Shockproof is the only collaboration between Sirk and Fuller. Fuller’s screenplay was originally called The Lovers, and it told the story of a man and woman doomed by their love for each other.

Knight and Wilde

Fuller’s screenplay for The Lovers was the film Sirk signed on to make, but it wasn’t the film that ended up being released into theaters. Co-producer Helen Deutsch rewrote the script and tacked on a ridiculous happy ending. (If you’re a connoisseur of trashy cinema, Deutsch’s best work also lay ahead of her, since her last film credit was the screenplay for Valley of the Dolls, which she co-wrote with Dorothy Kingsley.)

Deutsch’s rewrite makes the entire film feel pointless, since it undercuts all of the ethical lines that Griff crosses because of his love for Jenny. It also neuters any sense of doom or tragedy that was present in Fuller’s original script.
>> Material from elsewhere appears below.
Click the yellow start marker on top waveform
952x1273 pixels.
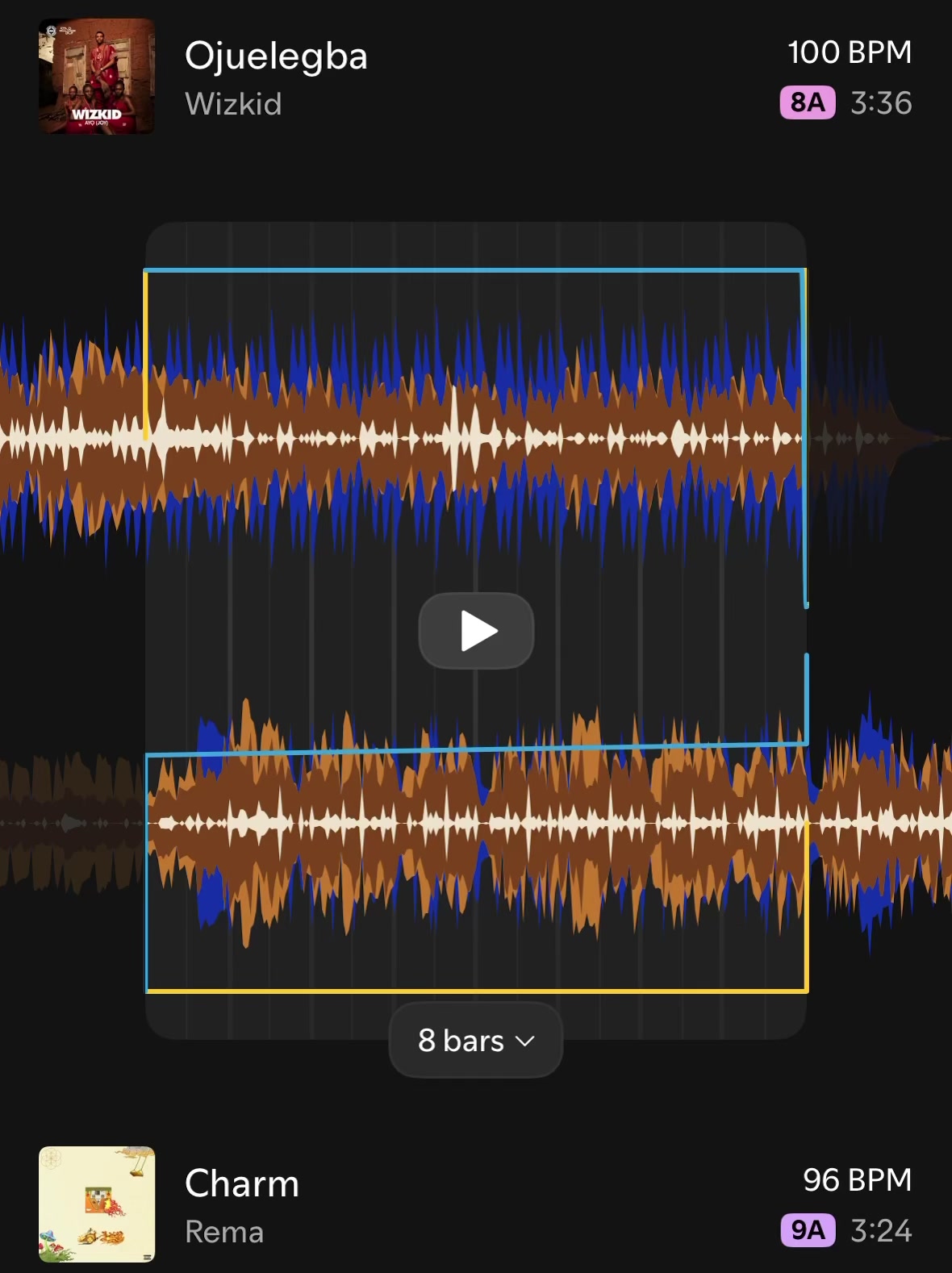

Even the change of title from The Lovers to Shockproof feels wrong. The term “The Lovers” recurs throughout the film, and it’s what Griff and Jenny are dubbed by the tabloid press. What does “Shockproof” even mean in the context of this film?
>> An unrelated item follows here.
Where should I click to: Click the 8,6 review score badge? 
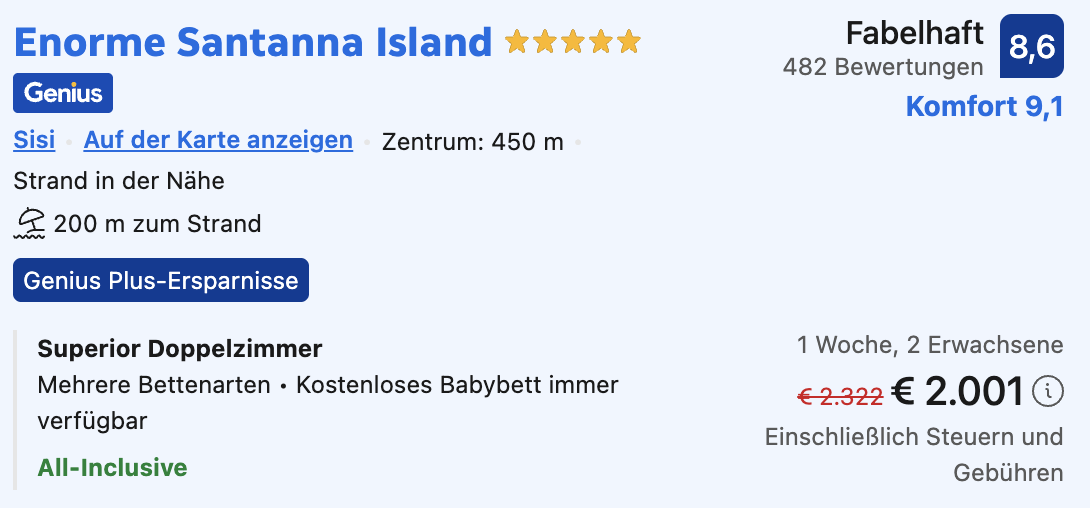(1032, 47)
Even though Sirk and Fuller never met, Shockproof has Fuller’s fingerprints all over it. It’s a choppy, uneven film, but like everything that Fuller wrote, there’s a nasty passion always bubbling beneath the surface. It doesn’t matter so much why people are doing things, just that they’re doing them and going for broke, pedal to the metal, damned and proud, racing toward oblivion.

Of course, to pull this off successfully a film needs to have actors who are utterly convincing no matter how contrived their actions are, as well as a script that has the courage of its convictions. Unfortunately, Shockproof has neither of these things, and while there is much that’s good about it, ultimately it’s an interesting failure.